Rodriguez filed a new motion-the pending motion-on February 12, 2015. (Dkt. No. 172.) Rodriguez again seeks an order directing the United States Marshals Service ("USMS") to transfer him to a local jail. Rodriguez does not cite the Court's prior decision and does not cite Section 3142(i)(3). Rodriguez does not cite his prior expulsion from the Niagara County Jail. Rodriguez also acknowledges that the Government now is housing him at the Steuben County Jail, a state detention facility within the geographical boundaries of the District and about 105 miles from downtown Buffalo. Nonetheless, Rodriguez returns to the constitutional arguments that he raised in his first motion. Specifically, Rodriguez contends that "his participation in discovery review and further motion practice has been wholly curtailed." (Dkt. No. 173 at 3.) Rodriguez's counsel would have to spend about four hours round-trip to visit him, a time commitment that "has created an immediate violation of his Sixth Amendment right to the effective assistance of counsel." ( Id. at 4.) Rodriguez concludes that he needs housing in "a local jail closer to his attorneys and the court in Buffalo, New York to ensure adequate accessibility in the critical stages of preparation for trial." ( Id. ) Rodriguez feels some urgency in renewing his motion for relocation because the Government filed a superseding indictment on December 12, 2014. (Dkt. No. 155.) All parties in the case have stated that they already have all discovery pertaining to the new indictment. Still, the superseding indictment expanded the case from one Hobbs Act conspiracy among three defendants to two Hobbs Act conspiracies involving five defendants, with kidnapping and murder-related gun counts included. Motions addressing the superseding indictment currently are due on April 1, 2015.
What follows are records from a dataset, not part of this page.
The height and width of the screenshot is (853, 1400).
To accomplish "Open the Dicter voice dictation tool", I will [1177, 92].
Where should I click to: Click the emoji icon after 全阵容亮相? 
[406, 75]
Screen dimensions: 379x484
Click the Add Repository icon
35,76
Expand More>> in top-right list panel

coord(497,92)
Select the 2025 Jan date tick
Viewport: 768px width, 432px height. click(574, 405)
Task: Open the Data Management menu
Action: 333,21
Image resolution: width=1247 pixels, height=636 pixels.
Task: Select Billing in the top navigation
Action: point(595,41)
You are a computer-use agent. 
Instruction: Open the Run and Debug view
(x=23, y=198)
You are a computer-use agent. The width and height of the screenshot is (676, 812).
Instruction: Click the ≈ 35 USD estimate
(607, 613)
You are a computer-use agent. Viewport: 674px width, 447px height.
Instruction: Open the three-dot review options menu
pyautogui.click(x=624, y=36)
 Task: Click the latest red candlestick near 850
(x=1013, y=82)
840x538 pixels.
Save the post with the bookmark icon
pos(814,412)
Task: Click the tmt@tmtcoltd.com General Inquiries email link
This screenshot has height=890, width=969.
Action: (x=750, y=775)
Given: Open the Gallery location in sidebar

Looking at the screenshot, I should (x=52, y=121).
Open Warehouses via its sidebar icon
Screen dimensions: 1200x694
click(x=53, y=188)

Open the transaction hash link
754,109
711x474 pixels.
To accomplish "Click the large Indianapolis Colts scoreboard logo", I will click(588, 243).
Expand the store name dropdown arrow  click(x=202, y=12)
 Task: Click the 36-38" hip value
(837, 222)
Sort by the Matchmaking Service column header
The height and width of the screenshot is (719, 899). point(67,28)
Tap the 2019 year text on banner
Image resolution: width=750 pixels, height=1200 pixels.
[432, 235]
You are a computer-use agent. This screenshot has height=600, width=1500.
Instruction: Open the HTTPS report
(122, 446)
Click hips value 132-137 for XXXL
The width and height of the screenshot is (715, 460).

The Government opposes Rodriguez's motion as too categorical. Rodriguez has been housed at the Steuben County Jail since July 23, 2014. Rodriguez's counsel[2] last visited him on June 6, 2013, when he still was housed at the Niagara County Jail. Counsel thus have not visited Rodriguez for almost two years, and the Government complains that the lack of diligence in not visiting Rodriguez undermines the pending motion. The Government emphasizes that Steuben County Jail has the capability for pre-arranged, private telephone calls and delivery of documents by United States Postal Service or private carrier. The Government also notes that Rodriguez has an extensive criminal history and history of misconduct while in custody. The parties have not provided details of this misconduct, but the United States Probation Office ("USPO") advised the Court at the last bail review hearing that Rodriguez assaulted a Steuben County corrections officer as recently as a few weeks ago. The Government urges the Court not to ignore all of this context, or else it will create a per se rule against remote detention based on distance alone. A per se rule, according to the Government, would infringe on the Department of Justice's authority to manage the housing of defendants ordered detained. Such a rule also would reward Rodriguez for getting himself expelled from the kind of nearby facility that he now seeks.

The Court held a bail review hearing on March 4, 2015. For the reasons below, the Court grants Rodriguez's motion in part to permit limited transport to the courthouse in connection with major proceedings that will occur in the case. The Court denies the motion in all other respects.


A. Applying Section 3142(i)(3)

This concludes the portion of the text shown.